Yes, the threat posed by Kim Jong-un and the North Korean nuclear program is very real. And yes, tougher sanctions against North Korea are needed. But what if sanctions do not succeed in forcing Kim Jong-un to capitulate and give up that which he holds most dear? Then what? Another war with heavy casualties would hand Beijing the keys to Asia and cause far wider ruptures in the NATO alliance. America’s treasury would be deeper in the red and its standing in the world will decline further and faster – even after victory on the battlefield.
There is no justice in another war of choice that results in many thousands of deaths of allied and U.S. soldiers and civilians, as well as the deaths of countless innocents in North Korea. Worse, there is no justice in another war of choice that results in even a single mushroom cloud.
The norm of not using nuclear weapons on battlefields has been accepted and practiced for seven decades since Hiroshima and Nagasaki. This norm is the most important stabilizing factor in a world of growing nuclear dangers. The reappearance of mushroom clouds on battlefields would be devastating enough; they could also prompt renewed nuclear testing by major and regional powers, as well as the shredding of what’s left of treaties to reduce nuclear dangers. Is a seven-decade old norm to be broken because a country with thousands of deliverable nuclear weapons has convinced itself that it cannot deter the use of one or more by North Korea?
Are the methods American Presidents used to prevent the battlefield use of nuclear weapons by paranoid mass murderers like Josef Stalin and Mao Zedong completely useless against the likes of Kim Jong-un? These methods included deterrence, but deterrence alone does not prevent war or reduce nuclear dangers. Deterrence accompanied by wild threats is more dangerous still. Deterrence requires diplomacy and reassurance to reduce nuclear dangers.

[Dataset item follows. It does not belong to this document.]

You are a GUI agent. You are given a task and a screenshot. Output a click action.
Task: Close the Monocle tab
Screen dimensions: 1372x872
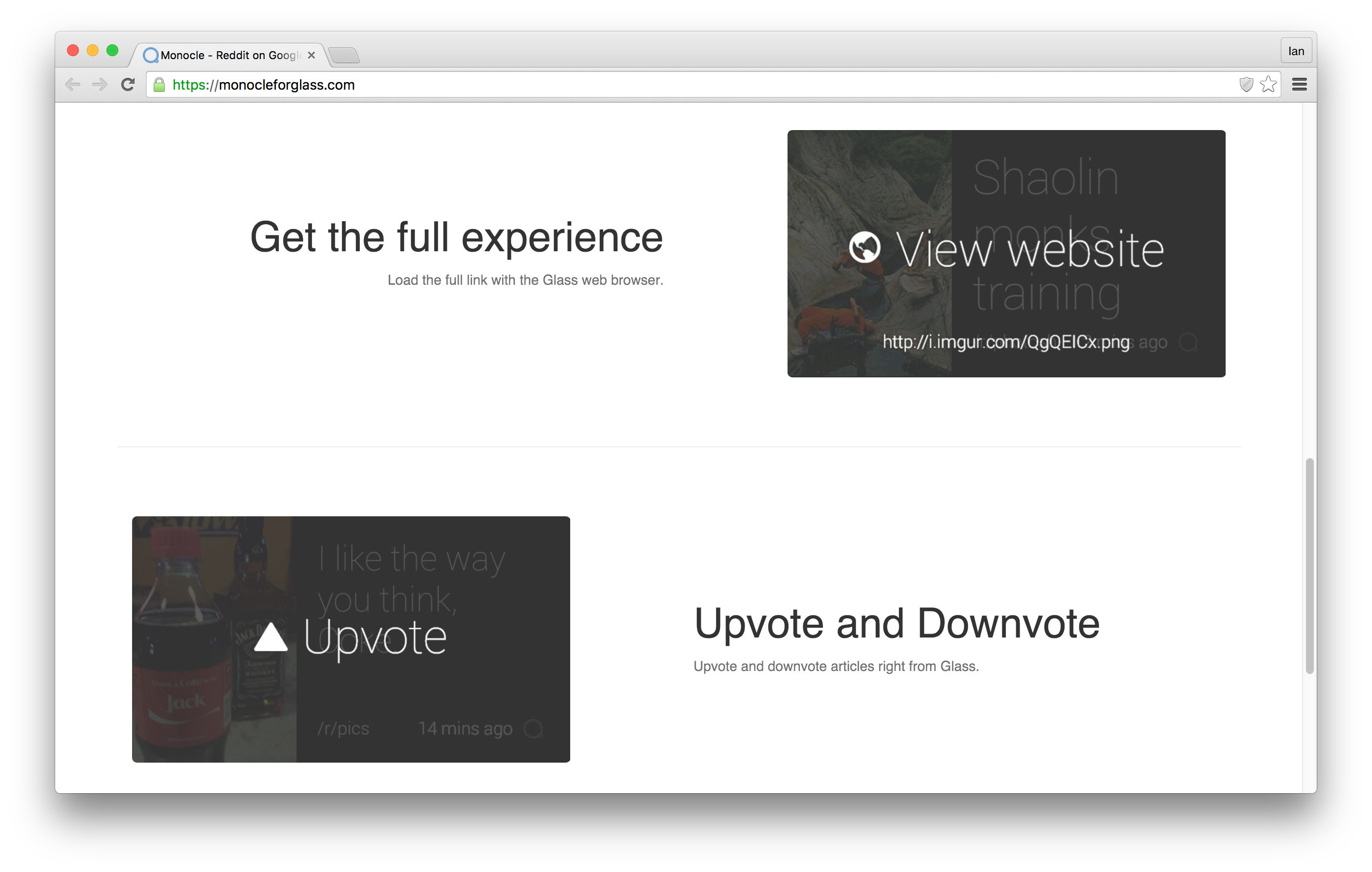[x=311, y=55]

Nuclear strategists who seek to “strengthen” deterrence by tailoring weapon effects and yields are living in an unreal world. Safety doesn’t come from smaller mushroom clouds. It comes from the absence of mushroom clouds. No strategic analyst has ever offered a convincing explanation of how nuclear-armed states can succeed at escalation control after engaging in warfare and detonating nuclear weapons.
This doesn’t stop a nuclear competition, because the competitors continue to seek advantage and fear being placed at a disadvantage. This was the treadmill the United States and the Soviet Union were on during the Cold War, until Ronald Reagan and Mikhail Gorbachev decided to get off. There is no safety in repeating what has not worked before. The Cold War nuclear arms race didn’t keep the peace; it endangered it. Nor is escalation control helped by fine-tuning war-fighting capabilities. The surest way to achieve escalation control is to not use nuclear weapons on battlefields.
A third war of choice since 9/11 would be folly. A wiser course would be to rely upon the instruments that have succeeded in preventing mushroom clouds since 1945: a strong military, strong alliances, deterrence, a purposeful military presence in tense regions, and active diplomacy. Diplomacy is the key element missing today.
But here’s the rub: direct diplomacy is unlikely to eliminate that which we most fear. The best achievable outcome may well be the cessation of North Korean testing of nuclear devices and missiles. If this unacceptable to President Trump – if he cannot abide a mutual deterrence relationship with North Korea – then for as long as he is in the White House and Kim Jong Un remains in power, another war on the Korean peninsula will remain possible.
Michael Krepon is co-founder of the Stimson Center.